Noisy Distance Matrix

Suppose now that we do not observe a distance matrix \(D\). Instead, suppose we observe \(\hat D\), a noisy version of \(D\). For example, \(\hat D = D + E\), where \(E\) is some error matrix. From Theorem 1, we know that the smallest eigenvalue of \(F\), \(\lambda_1(F)\), tells us whether \(D\) is Euclidean. The further from zero \(\lambda_1(F)\) is, the less Euclidean the points are, informally speaking.

Suppose that we want to test whether \(D\) is Euclidean. Written as a hypothesis testing problem, we write

\[\mathcal{H}_0: D \text{ is Euclidean }, \ \ \ \mathcal{H}_a: D \text{ is not Euclidean.}\]

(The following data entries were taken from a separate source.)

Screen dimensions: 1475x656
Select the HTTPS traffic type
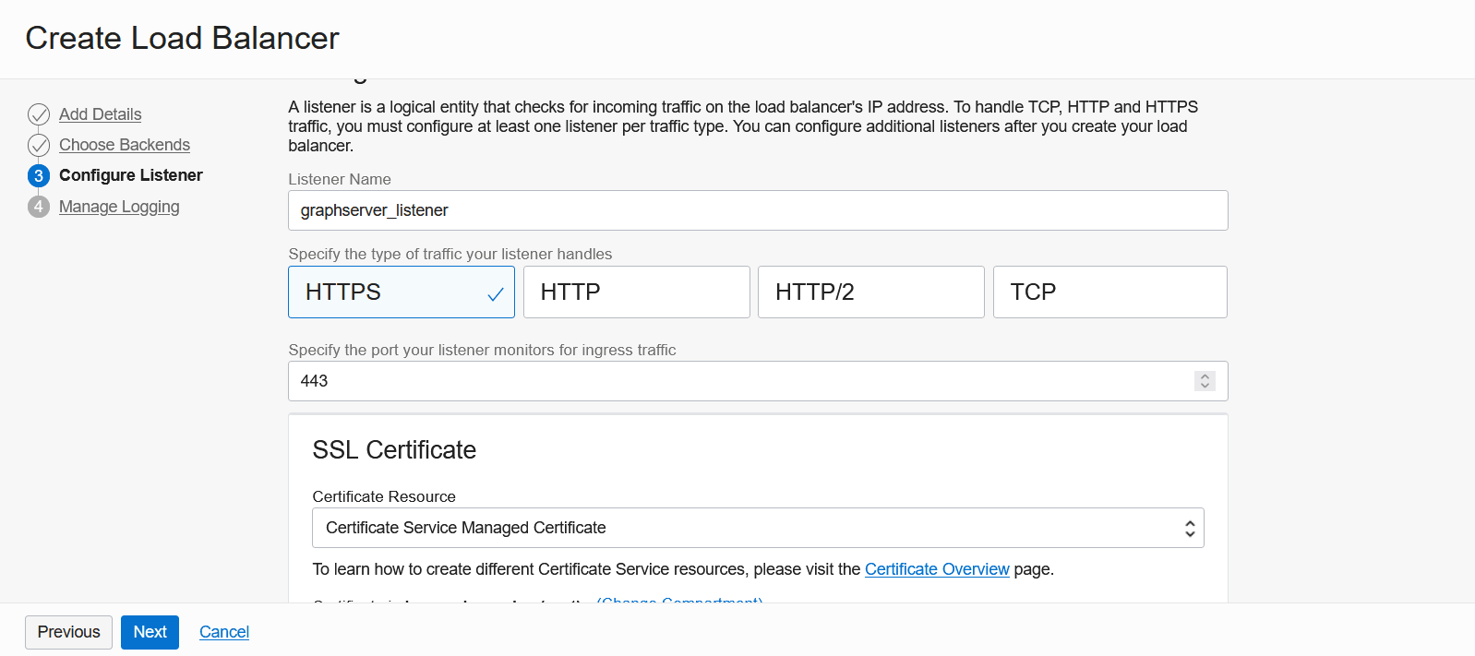(401, 292)
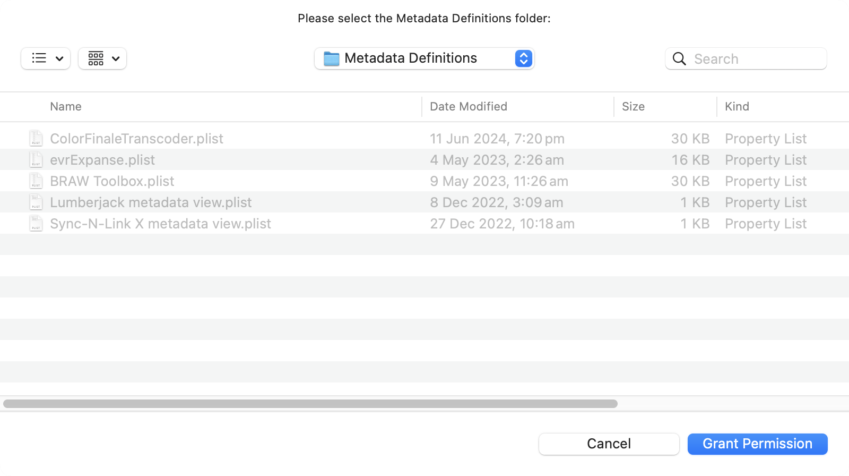Image resolution: width=849 pixels, height=476 pixels.
Task: Click the blue Metadata Definitions folder icon
Action: pos(332,58)
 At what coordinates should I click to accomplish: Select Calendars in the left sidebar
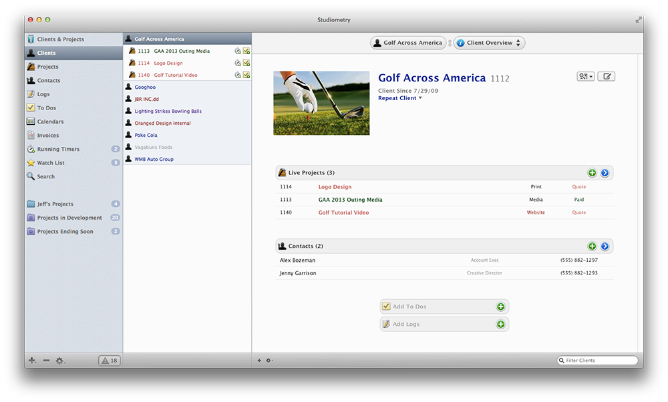tap(50, 122)
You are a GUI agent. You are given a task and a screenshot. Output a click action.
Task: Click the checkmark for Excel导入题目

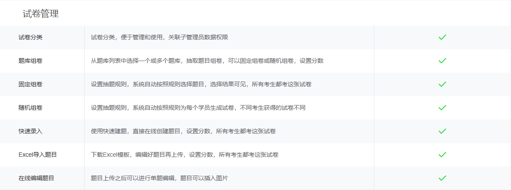pos(442,155)
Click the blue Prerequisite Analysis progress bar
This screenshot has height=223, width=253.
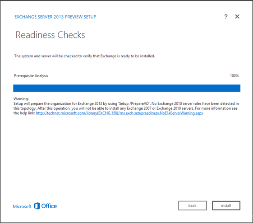[x=127, y=88]
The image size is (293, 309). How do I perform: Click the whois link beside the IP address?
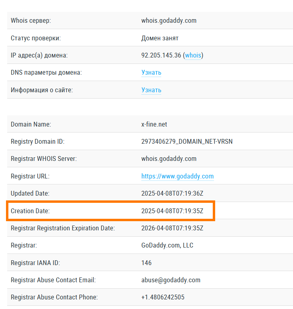[x=193, y=55]
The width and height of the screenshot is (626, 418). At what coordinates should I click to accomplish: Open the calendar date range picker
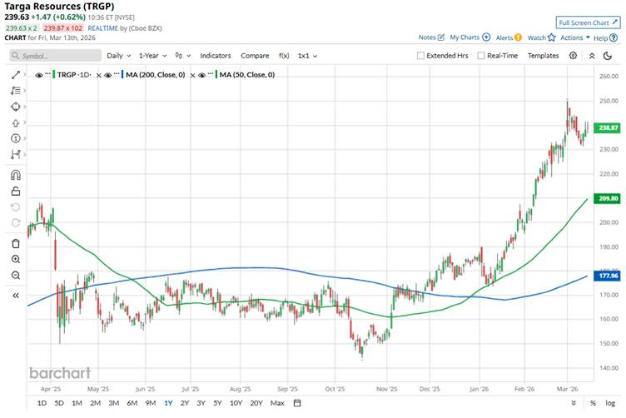[297, 403]
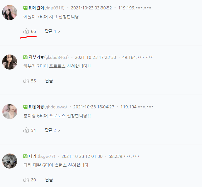The image size is (202, 187).
Task: Open BJ예원이's profile picture
Action: [x=10, y=13]
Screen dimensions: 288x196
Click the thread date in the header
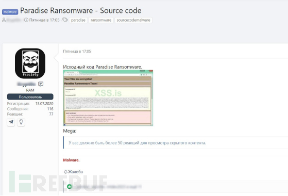44,20
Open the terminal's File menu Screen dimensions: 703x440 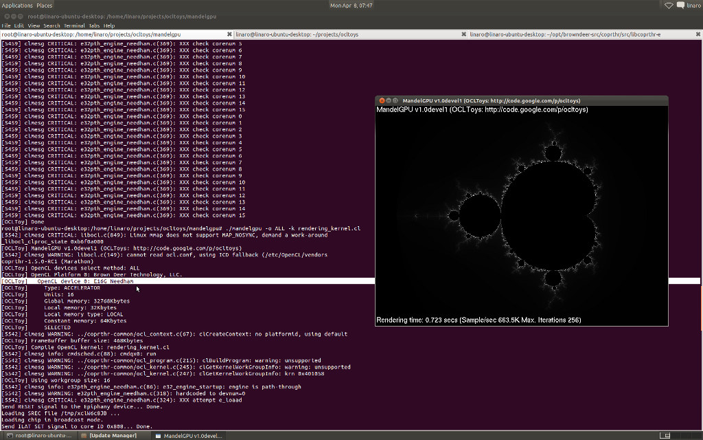point(6,25)
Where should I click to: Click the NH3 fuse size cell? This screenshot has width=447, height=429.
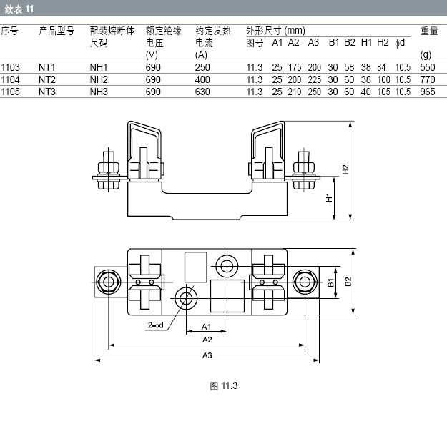99,92
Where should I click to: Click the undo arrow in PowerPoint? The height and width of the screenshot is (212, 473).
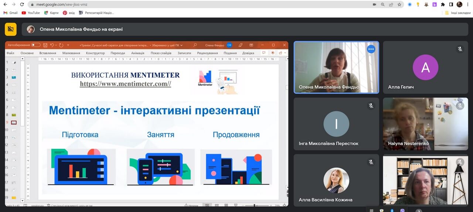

To answer this question, we will construct confidence intervals for $\lambda_1(F(D))$ based on a procedure that sampled from the cliques in the network. If the observed eigenvalue is sufficiently far from zero, we reject \(\mathcal{H}_0\). Note that “classical bootstrapping”, such as in Efron (1979), does not work in our situation, because the eigenvalues of interest are often repeated and lie on the boundary of the parameter space. So we need to use a slightly different procedure to construct confidence intervals. We use the sub-sampling method in Romano (1994).

Constructing D from Graph

Until now, we have not described how to construct \(D\) in practice. Our approach is based on the clique structure of the graph. The LS model tells us that nodes in a clique are likely to be close together in the latent space. The larger the clique size is, the higher this probability becomes.

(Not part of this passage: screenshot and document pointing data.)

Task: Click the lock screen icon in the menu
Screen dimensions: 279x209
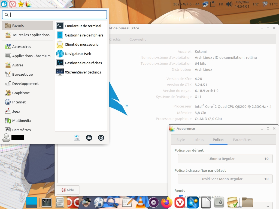Action: tap(89, 138)
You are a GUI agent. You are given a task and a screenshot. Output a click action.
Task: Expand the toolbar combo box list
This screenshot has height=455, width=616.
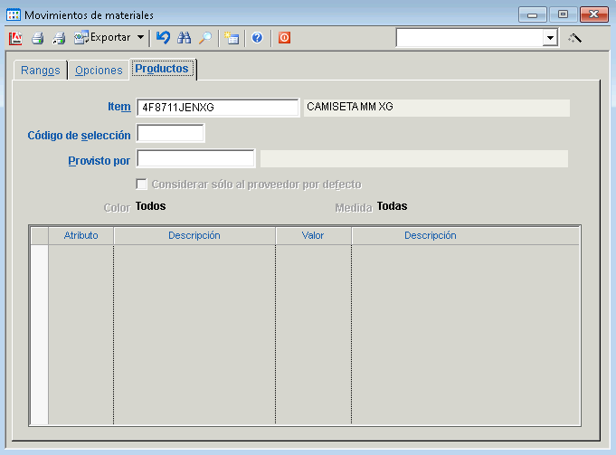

Consider the figure below. On the left we plot a network on \(n = 15\) nodes, divided into three cliques. On the right we plot the latent space locations of these \(n\) nodes.

hi

Imagine that at the center of each of these groups, there is a “group center”. Label these three points \(z_{\text{Black}}\), \(z_{\text{Green}}\) and \(z_{\text{Red}}\). We can estimate the number of edges between these three groups in a symmetric “probability matrix”, denoted by \(\hat P\). Then, by solving for the distances using the LS model, we see that

\[\hat d_{k,k'} = -\log\left(\frac{\hat P_{k,k'}}{E(\exp(\nu_i)^2)}\right)\]

where \(\hat d_{k,k'}\) is the estimated distance between points \(k\) and \(k'\) along the surface of \(\mathcal{M}^p(\kappa)\).